» Data

Segment Open

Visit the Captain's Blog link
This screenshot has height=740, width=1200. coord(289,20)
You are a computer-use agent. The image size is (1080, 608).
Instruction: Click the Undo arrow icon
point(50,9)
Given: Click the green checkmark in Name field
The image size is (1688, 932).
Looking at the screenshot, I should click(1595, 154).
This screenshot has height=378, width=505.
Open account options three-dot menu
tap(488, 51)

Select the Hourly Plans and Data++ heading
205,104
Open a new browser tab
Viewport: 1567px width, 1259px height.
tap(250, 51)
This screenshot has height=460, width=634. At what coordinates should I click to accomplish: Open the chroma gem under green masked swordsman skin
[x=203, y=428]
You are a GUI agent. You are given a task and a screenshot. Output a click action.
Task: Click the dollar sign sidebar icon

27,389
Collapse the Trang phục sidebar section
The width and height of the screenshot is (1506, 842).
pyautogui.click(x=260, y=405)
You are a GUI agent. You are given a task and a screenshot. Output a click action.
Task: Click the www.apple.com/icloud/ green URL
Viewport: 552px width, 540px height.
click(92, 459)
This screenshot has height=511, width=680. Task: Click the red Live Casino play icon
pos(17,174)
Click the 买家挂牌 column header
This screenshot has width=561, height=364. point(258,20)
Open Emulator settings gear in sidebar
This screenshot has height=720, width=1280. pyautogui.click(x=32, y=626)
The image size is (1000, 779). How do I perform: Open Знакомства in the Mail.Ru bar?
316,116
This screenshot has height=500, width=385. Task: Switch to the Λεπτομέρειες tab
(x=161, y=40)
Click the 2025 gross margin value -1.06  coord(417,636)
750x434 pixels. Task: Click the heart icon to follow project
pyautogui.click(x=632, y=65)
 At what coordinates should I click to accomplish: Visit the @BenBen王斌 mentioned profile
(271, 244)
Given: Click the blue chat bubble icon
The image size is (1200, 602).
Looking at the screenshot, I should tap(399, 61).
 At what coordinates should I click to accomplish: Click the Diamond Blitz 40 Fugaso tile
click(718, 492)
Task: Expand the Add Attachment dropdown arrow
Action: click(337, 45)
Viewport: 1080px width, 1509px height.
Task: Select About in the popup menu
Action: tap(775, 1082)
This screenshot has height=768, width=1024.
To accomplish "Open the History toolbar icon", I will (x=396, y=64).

Segment Closed

» Problem statement
Output the records in full, keeping them exactly as they are.

» Reply to the task
Visit the Captain's Blog link
This screenshot has height=740, width=1200. coord(289,20)
You are a computer-use agent. The image size is (1080, 608).
Instruction: Click the Undo arrow icon
point(50,9)
Given: Click the green checkmark in Name field
The image size is (1688, 932).
Looking at the screenshot, I should click(1595, 154).
This screenshot has height=378, width=505.
Open account options three-dot menu
tap(488, 51)

Select the Hourly Plans and Data++ heading
205,104
Open a new browser tab
Viewport: 1567px width, 1259px height.
tap(250, 51)
This screenshot has height=460, width=634. At what coordinates should I click to accomplish: Open the chroma gem under green masked swordsman skin
[x=203, y=428]
You are a GUI agent. You are given a task and a screenshot. Output a click action.
Task: Click the dollar sign sidebar icon

27,389
Collapse the Trang phục sidebar section
The width and height of the screenshot is (1506, 842).
pyautogui.click(x=260, y=405)
You are a GUI agent. You are given a task and a screenshot. Output a click action.
Task: Click the www.apple.com/icloud/ green URL
Viewport: 552px width, 540px height.
click(92, 459)
This screenshot has height=511, width=680. Task: Click the red Live Casino play icon
pos(17,174)
Click the 买家挂牌 column header
This screenshot has width=561, height=364. point(258,20)
Open Emulator settings gear in sidebar
This screenshot has height=720, width=1280. pyautogui.click(x=32, y=626)
The image size is (1000, 779). How do I perform: Open Знакомства in the Mail.Ru bar?
316,116
This screenshot has height=500, width=385. Task: Switch to the Λεπτομέρειες tab
(x=161, y=40)
Click the 2025 gross margin value -1.06  coord(417,636)
750x434 pixels. Task: Click the heart icon to follow project
pyautogui.click(x=632, y=65)
 At what coordinates should I click to accomplish: Visit the @BenBen王斌 mentioned profile
(271, 244)
Given: Click the blue chat bubble icon
The image size is (1200, 602).
Looking at the screenshot, I should tap(399, 61).
 At what coordinates should I click to accomplish: Click the Diamond Blitz 40 Fugaso tile
click(718, 492)
Task: Expand the Add Attachment dropdown arrow
Action: click(337, 45)
Viewport: 1080px width, 1509px height.
Task: Select About in the popup menu
Action: tap(775, 1082)
This screenshot has height=768, width=1024.
To accomplish "Open the History toolbar icon", I will (x=396, y=64).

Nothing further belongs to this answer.